## CHALLENGE
Reproduce the listing word for word, from the line containing "Image resolution: width=2520" through the line containing "center [2334, 772].", including both of those lines and nothing else.

## EXTRACTED MATERIAL
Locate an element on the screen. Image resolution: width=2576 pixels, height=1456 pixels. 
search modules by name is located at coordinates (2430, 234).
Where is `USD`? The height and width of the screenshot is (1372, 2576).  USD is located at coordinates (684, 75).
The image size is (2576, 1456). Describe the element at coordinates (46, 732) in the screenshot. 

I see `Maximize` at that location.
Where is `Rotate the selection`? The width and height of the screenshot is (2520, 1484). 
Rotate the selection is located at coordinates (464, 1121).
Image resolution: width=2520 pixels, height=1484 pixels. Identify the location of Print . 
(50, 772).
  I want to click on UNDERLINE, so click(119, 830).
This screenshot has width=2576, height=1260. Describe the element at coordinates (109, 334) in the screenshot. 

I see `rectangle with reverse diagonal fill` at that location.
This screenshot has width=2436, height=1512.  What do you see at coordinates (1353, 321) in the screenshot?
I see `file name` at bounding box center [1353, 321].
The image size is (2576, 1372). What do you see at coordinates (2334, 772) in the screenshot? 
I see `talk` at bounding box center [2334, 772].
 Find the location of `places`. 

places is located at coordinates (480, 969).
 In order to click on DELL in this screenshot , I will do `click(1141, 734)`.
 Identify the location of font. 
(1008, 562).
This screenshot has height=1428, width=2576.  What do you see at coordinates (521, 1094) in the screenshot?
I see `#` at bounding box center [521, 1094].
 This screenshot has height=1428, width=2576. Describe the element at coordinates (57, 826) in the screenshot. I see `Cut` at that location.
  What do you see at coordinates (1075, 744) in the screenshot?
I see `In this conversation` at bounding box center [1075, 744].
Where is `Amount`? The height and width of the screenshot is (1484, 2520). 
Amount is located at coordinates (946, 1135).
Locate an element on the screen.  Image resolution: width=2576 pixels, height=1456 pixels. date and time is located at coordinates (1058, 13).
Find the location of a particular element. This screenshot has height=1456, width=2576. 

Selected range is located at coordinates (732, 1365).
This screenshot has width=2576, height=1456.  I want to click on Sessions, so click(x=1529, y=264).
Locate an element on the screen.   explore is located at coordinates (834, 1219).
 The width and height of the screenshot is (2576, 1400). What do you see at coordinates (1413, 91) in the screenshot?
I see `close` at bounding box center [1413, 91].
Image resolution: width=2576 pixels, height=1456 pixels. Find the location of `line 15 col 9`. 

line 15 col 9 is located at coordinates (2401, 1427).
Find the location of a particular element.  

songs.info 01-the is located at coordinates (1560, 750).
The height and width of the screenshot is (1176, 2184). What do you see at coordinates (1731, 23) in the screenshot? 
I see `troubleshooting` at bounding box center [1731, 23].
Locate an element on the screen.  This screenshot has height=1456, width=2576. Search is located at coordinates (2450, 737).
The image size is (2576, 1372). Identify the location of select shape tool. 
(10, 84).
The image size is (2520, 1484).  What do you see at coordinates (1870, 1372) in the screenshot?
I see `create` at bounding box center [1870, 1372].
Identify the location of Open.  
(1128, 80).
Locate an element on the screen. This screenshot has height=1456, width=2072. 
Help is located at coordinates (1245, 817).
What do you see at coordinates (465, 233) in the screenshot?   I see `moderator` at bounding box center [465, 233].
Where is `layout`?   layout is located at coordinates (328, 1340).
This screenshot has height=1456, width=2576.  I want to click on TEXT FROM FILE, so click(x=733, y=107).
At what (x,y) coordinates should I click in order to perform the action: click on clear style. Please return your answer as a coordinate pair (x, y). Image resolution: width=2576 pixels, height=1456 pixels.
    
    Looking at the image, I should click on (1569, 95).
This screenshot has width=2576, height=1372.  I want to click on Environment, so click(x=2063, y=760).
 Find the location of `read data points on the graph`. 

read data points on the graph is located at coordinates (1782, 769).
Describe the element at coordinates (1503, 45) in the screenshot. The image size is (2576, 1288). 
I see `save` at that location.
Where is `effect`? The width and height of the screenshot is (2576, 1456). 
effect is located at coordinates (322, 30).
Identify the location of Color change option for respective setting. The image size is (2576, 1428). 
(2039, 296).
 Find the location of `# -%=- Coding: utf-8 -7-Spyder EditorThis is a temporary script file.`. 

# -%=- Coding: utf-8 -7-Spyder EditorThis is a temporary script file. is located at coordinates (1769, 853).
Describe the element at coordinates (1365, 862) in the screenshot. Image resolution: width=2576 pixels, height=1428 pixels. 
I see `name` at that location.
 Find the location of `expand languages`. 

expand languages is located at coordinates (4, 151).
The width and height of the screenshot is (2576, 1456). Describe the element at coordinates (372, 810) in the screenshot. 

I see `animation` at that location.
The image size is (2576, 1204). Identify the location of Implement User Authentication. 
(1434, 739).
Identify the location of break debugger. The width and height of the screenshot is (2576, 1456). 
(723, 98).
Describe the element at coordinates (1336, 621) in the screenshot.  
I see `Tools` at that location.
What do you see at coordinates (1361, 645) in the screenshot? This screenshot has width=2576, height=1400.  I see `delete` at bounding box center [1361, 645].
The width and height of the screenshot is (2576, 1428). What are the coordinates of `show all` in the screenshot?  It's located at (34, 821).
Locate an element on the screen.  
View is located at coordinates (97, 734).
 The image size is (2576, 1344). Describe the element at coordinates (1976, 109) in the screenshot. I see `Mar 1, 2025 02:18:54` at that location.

## RESULT BELOW
Image resolution: width=2520 pixels, height=1484 pixels. Identify the location of Print . 
(50, 772).
  I want to click on UNDERLINE, so click(119, 830).
This screenshot has width=2576, height=1260. Describe the element at coordinates (109, 334) in the screenshot. 

I see `rectangle with reverse diagonal fill` at that location.
This screenshot has width=2436, height=1512.  What do you see at coordinates (1353, 321) in the screenshot?
I see `file name` at bounding box center [1353, 321].
The image size is (2576, 1372). What do you see at coordinates (2334, 772) in the screenshot? 
I see `talk` at bounding box center [2334, 772].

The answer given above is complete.